- AIM OF THE EXERCISE: Scan the records below for the line with "[Email] (228, 2401)" and the line with "X (Twitter) (22, 2236)". Repeat those two lines and every line between them exactly, and nothing else.

Collected data entries:
┌────────
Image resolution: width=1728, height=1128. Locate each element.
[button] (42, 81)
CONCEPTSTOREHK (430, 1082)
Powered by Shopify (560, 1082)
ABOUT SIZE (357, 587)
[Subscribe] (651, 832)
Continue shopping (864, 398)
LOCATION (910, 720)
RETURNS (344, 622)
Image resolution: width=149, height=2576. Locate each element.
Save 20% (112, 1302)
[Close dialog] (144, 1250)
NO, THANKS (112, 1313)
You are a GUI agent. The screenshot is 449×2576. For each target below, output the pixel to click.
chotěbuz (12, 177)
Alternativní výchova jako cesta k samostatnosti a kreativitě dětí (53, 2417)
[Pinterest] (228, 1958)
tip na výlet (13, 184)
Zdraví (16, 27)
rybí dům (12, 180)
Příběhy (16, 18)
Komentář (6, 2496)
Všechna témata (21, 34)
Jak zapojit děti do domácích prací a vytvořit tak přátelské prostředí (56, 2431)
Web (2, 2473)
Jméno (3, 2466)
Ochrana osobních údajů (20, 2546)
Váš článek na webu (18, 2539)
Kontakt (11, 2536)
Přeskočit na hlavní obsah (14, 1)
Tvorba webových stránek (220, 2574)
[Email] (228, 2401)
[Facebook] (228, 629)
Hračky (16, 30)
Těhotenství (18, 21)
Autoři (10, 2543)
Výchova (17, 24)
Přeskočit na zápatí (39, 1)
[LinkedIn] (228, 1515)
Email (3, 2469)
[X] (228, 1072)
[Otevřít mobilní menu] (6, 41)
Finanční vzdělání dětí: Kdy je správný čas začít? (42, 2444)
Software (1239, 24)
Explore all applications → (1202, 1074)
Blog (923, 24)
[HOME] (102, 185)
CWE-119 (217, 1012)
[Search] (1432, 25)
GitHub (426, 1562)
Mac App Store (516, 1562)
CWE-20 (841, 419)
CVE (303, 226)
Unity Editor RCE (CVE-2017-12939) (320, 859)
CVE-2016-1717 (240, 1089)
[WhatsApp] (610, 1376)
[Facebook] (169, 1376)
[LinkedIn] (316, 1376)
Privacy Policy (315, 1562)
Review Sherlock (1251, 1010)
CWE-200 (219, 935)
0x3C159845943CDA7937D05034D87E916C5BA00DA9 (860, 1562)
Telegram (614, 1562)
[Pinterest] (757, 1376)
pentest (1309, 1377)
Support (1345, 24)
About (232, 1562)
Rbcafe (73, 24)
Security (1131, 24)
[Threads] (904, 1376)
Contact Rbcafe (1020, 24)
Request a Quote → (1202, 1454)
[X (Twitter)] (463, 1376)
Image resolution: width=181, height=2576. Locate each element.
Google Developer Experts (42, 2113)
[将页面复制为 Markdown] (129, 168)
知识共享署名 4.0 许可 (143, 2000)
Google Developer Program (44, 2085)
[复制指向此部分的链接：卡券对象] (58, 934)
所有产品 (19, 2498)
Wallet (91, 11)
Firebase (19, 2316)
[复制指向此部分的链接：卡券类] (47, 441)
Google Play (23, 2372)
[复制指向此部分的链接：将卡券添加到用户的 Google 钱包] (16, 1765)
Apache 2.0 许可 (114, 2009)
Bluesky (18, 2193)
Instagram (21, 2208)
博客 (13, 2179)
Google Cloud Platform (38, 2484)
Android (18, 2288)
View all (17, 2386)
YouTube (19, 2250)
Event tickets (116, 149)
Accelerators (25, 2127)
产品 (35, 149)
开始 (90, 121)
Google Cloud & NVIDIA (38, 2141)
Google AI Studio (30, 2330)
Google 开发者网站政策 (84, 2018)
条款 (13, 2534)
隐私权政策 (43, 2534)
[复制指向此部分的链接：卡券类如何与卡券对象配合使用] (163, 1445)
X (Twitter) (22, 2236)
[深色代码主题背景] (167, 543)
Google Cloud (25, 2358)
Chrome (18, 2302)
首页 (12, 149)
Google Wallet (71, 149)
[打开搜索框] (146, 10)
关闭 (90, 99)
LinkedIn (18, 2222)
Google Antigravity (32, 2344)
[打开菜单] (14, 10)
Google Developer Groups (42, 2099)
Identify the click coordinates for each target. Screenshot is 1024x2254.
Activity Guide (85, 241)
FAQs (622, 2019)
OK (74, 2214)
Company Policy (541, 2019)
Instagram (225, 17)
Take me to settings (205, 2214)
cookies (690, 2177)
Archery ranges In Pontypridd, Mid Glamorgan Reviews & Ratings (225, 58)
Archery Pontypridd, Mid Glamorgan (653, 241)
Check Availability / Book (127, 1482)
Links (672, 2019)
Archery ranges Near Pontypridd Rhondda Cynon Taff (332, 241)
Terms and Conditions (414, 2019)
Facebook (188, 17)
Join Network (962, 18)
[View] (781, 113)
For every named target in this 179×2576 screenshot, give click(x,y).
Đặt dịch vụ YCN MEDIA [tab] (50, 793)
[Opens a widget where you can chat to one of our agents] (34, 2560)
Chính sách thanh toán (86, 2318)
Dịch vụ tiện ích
└────────
- EXERCISE RESPONSE:
[Email] (228, 2401)
[Facebook] (228, 629)
Hračky (16, 30)
Těhotenství (18, 21)
Autoři (10, 2543)
Výchova (17, 24)
Přeskočit na zápatí (39, 1)
[LinkedIn] (228, 1515)
Email (3, 2469)
[X] (228, 1072)
[Otevřít mobilní menu] (6, 41)
Finanční vzdělání dětí: Kdy je správný čas začít? (42, 2444)
Software (1239, 24)
Explore all applications → (1202, 1074)
Blog (923, 24)
[HOME] (102, 185)
CWE-119 (217, 1012)
[Search] (1432, 25)
GitHub (426, 1562)
Mac App Store (516, 1562)
CWE-20 (841, 419)
CVE (303, 226)
Unity Editor RCE (CVE-2017-12939) (320, 859)
CVE-2016-1717 (240, 1089)
[WhatsApp] (610, 1376)
[Facebook] (169, 1376)
[LinkedIn] (316, 1376)
Privacy Policy (315, 1562)
Review Sherlock (1251, 1010)
CWE-200 (219, 935)
0x3C159845943CDA7937D05034D87E916C5BA00DA9 (860, 1562)
Telegram (614, 1562)
[Pinterest] (757, 1376)
pentest (1309, 1377)
Support (1345, 24)
About (232, 1562)
Rbcafe (73, 24)
Security (1131, 24)
[Threads] (904, 1376)
Contact Rbcafe (1020, 24)
Request a Quote → (1202, 1454)
[X (Twitter)] (463, 1376)
Image resolution: width=181, height=2576. Locate each element.
Google Developer Experts (42, 2113)
[将页面复制为 Markdown] (129, 168)
知识共享署名 4.0 许可 (143, 2000)
Google Developer Program (44, 2085)
[复制指向此部分的链接：卡券对象] (58, 934)
所有产品 (19, 2498)
Wallet (91, 11)
Firebase (19, 2316)
[复制指向此部分的链接：卡券类] (47, 441)
Google Play (23, 2372)
[复制指向此部分的链接：将卡券添加到用户的 Google 钱包] (16, 1765)
Apache 2.0 许可 (114, 2009)
Bluesky (18, 2193)
Instagram (21, 2208)
博客 (13, 2179)
Google Cloud Platform (38, 2484)
Android (18, 2288)
View all (17, 2386)
YouTube (19, 2250)
Event tickets (116, 149)
Accelerators (25, 2127)
产品 (35, 149)
开始 (90, 121)
Google Cloud & NVIDIA (38, 2141)
Google AI Studio (30, 2330)
Google 开发者网站政策 (84, 2018)
条款 (13, 2534)
隐私权政策 (43, 2534)
[复制指向此部分的链接：卡券类如何与卡券对象配合使用] (163, 1445)
X (Twitter) (22, 2236)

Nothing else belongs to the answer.